Runtime Performance Observations

24 views
Skip to first unread message

Anthony Whitford

unread,
Sep 8, 2015, 4:04:03 AM9/8/15
to Dependency Check
I have started using this tool (primarily via the Maven plugin) and one complaint/issue is that it is slow.
I am certainly OK with sacrificing a few seconds for the results of this analysis, but the duration of "extra" time is often more than I would expect and I suspect that there are opportunities to improve.  For example, consider the following output:

[INFO] Checking for updates
[DEBUG] Begin Engine Version Check
[DEBUG] Last checked: 1441269696330
[DEBUG] Now: 1441670763184
[DEBUG] Current version: 1.3.1-SNAPSHOT
[DEBUG] Upgrade not needed
[INFO] Check for updates complete (24492 ms)

24 seconds seems like an awfully long time just to check for an update.  (One would expect that this should be closer to 1 second.)


As a result, I have started to take a closer look at the implementation to better understand the logical flow and identify areas that may be improved to increase runtime performance.  Perhaps this thread can be used as a brainstorm to identify and prioritize opportunities.

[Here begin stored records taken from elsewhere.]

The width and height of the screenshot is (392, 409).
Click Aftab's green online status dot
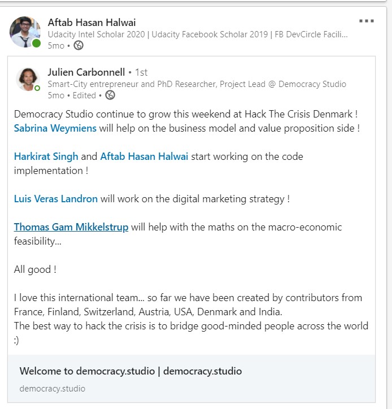[x=36, y=43]
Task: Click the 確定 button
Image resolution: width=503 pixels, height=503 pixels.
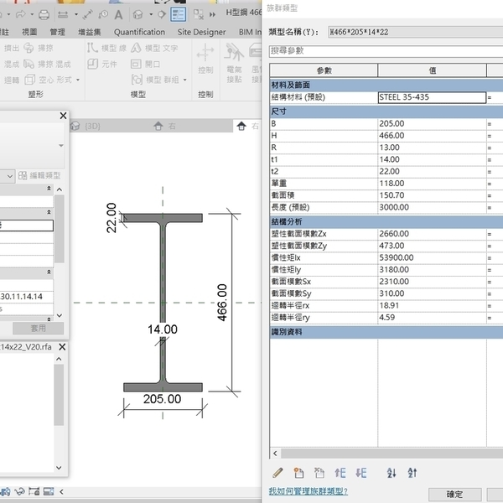Action: [x=454, y=494]
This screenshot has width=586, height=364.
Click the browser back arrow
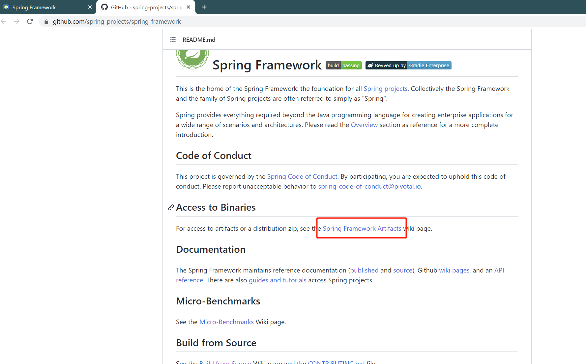[4, 21]
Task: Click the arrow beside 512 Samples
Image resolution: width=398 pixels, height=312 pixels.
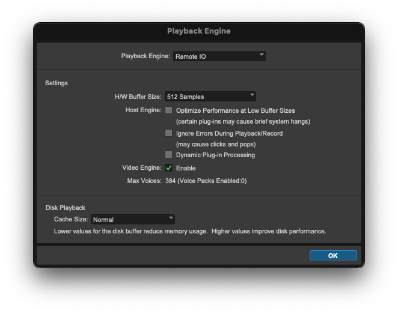Action: point(252,96)
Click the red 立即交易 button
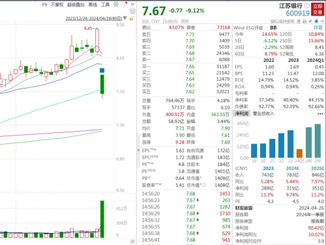The width and height of the screenshot is (326, 245). (x=318, y=9)
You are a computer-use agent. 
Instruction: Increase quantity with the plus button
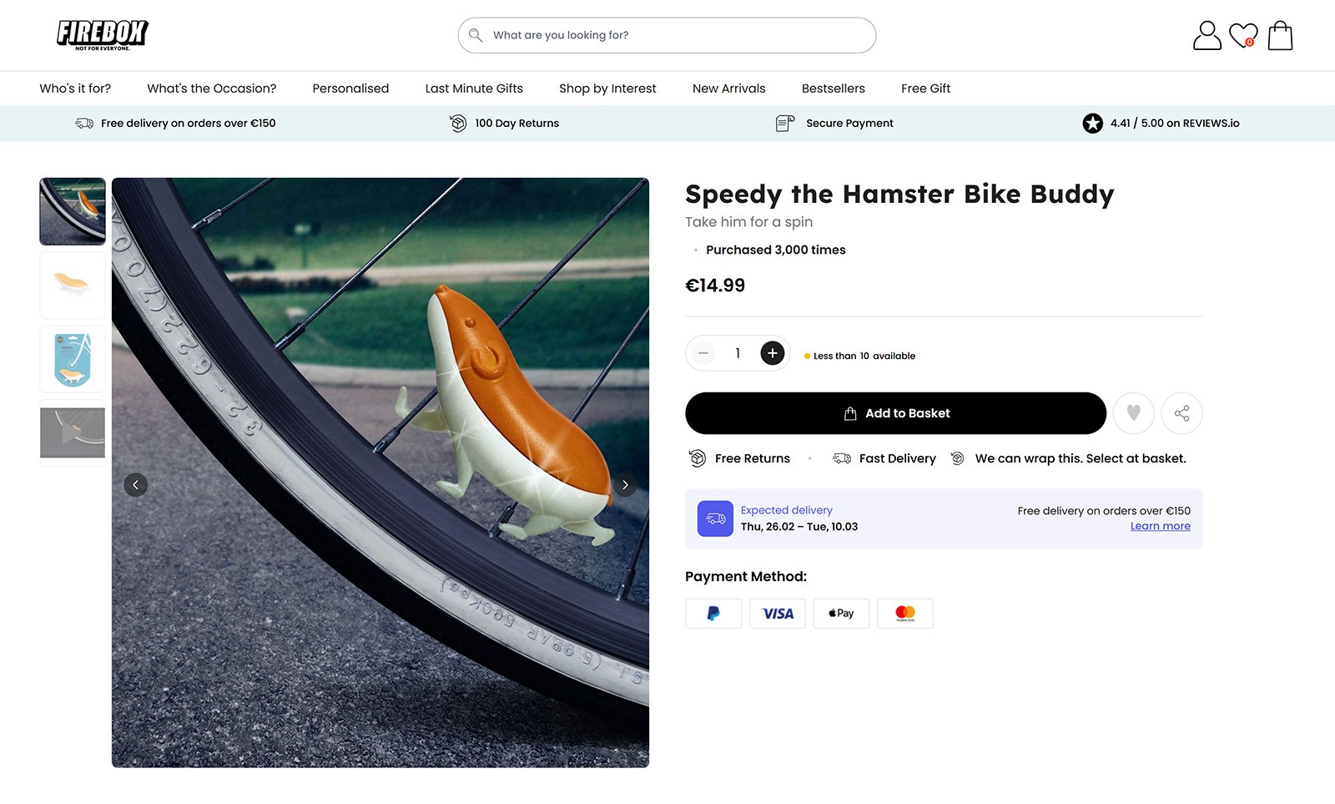[x=772, y=352]
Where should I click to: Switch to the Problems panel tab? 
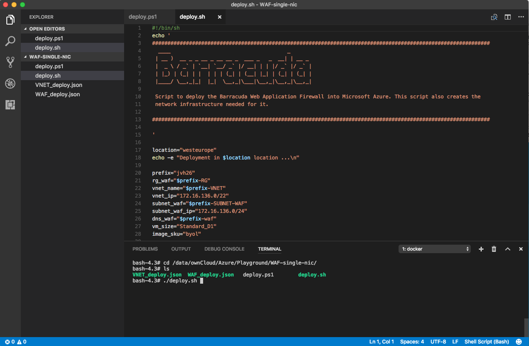[x=145, y=249]
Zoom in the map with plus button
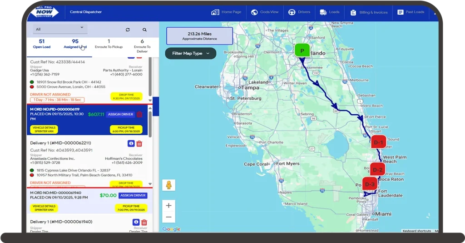Screen dimensions: 465x243 pos(168,206)
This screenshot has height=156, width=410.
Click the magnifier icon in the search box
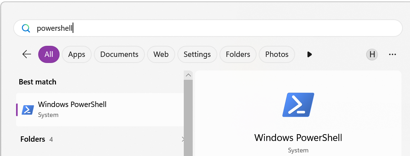26,28
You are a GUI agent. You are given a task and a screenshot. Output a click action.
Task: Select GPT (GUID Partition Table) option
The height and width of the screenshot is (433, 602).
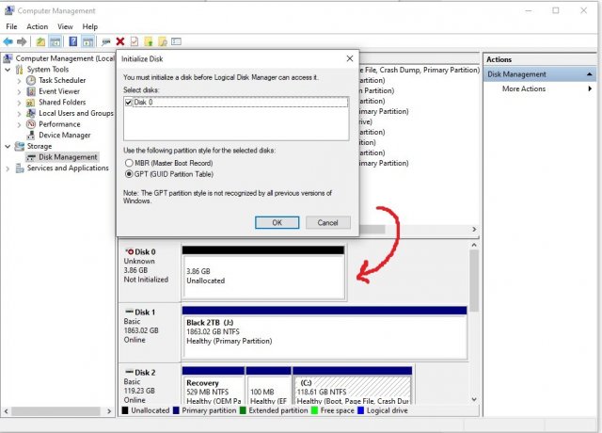129,174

(Not in a particular order yet.  And forgive me if I missed something in the code -- I am just getting started...)


H2 Database Open/Close

It appears that the H2 database is opened and closed multiple times.  It appears that just opening the connection takes a couple of seconds.  It looks like this is happening at least twice, if not more.  So a couple of wasted seconds times multiple opens starts to add up.  According to H2 Database Performance Tuning, they suggest to avoid opening and closing database connection.  I suggest either refactoring the algorithm to open the database connection once, then passing the database connection around to Updaters, or using a Connection Pool (like maybe HikariCP).


Auto Commit

It appears that the H2 database is opened in Auto Commit mode.  If there are a lot of updates, it may be more efficient to open a transaction and commit updates in large batches.


Degree of Parallelism

I see NvdCveUpdater code has a constant for MAX_THREAD_POOL_SIZE.  It appears to be set to 3.  I would prefer to see this value directly proportional to the number of cores (see Runtime.availableProcessors()).  Admittedly, I have not experimented with increasing this, but I can tell you that my iCore7 CPU on my Windows 7 PC has 8 cores, so only using 3 threads seems like a waste.  Also note that I know on Solaris SPARC, this returns the number of vCPUs (not cores); on a T-5, for example, there are 8 vCPUs per Core, whereas a modern Intel chip tends to have 2 vCPUs per core.  Capping the formula may seem prudent to avoid creating a Denial of Service attack against NIST...  Maybe something like:  Max(Min(availableProcessors(), 7), 3).  Naturally parallelism is a general issue, not just when it comes to downloading Nvd updates.  (HikariCP has an excellent article about pool sizing.)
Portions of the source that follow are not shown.